Copy of 396620895-1678959743983
Credit Suisse tapped the Swiss National Bank for as much as 50 billion francs ($54 billion) and offered to repurchase debt, seeking to stem a crisis of confidence that has sent shockwaves across the global financial system. Image Credit: Bloomberg

Washington: Credit Suisse Group shares surged as much as 40 per cent after Switzerland’s central bank stepped in to support the lender, triggering a rally in bank stocks across Europe on easing investor concern that the firm’s troubles would trigger a global banking crisis.

The Euro Stoxx Banks Index climbed 3.5 per cent at 9:09 am in Paris after tumbling 8.4 per cent Wednesday, the most since March 2020, on mounting concerns over the health of Credit Suisse. The broader Stoxx 600 Banks Index rallied 3.1 per cent. Credit-default swaps showed easing tension in debt markets.

Read more

Credit Suisse tapped the Swiss National Bank for as much as 50 billion francs ($54 billion) and offered to repurchase debt. The chairman of the firm’s biggest shareholder said in an interview with CNBC that the lender isn’t likely to seek more capital and the bank is generally “sound.”

“Measures taken should provide some comfort that a spillover to the sector could be contained, but the situation remains uncertain,” Anke Reingen, an analyst at RBC Capital Markets, wrote in a note to clients Thursday.

Credit Suisse shares surged 31 per cent to 2.22 Swiss francs at 9:06 am in Zurich. The biggest gainers in Europe included UniCredit, Banco Santander, Deutsche Bank.

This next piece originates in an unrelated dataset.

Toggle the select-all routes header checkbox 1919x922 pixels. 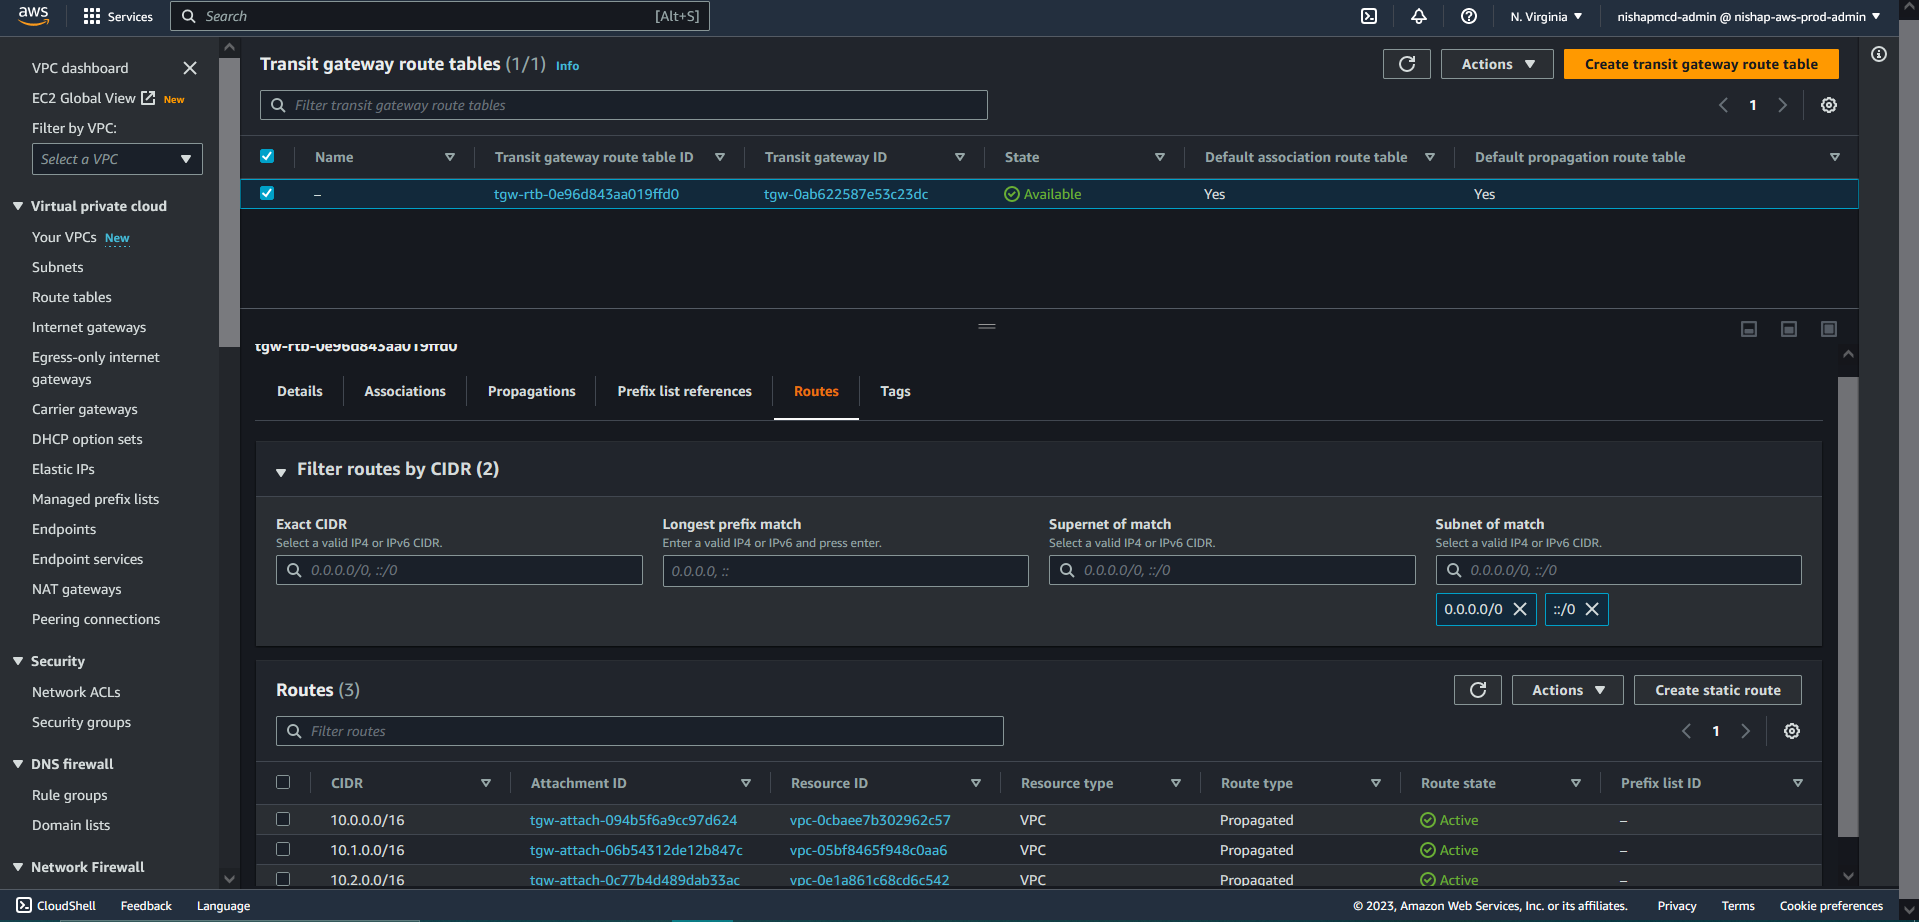[283, 783]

In a sign of easing tension in credit markets, the iTraxx crossover, which reflects the cost of insuring Europe’s junk-rated companies against default, fell the most in three months in early trading. Meanwhile, Credit Suisse 1-yr credit-default swaps tightened 448 basis points to 2967 basis, according to CMAQ data, as of 7:50 am London time.

Market participants will be watching a monetary policy decision at 2:15 pm Frankfurt time by the European Central Bank. The ECB’s plan to raise interest rates by another half-point has been thrown into question by the banking turmoil that began last week in the US and has continued with Credit Suisse’s woes.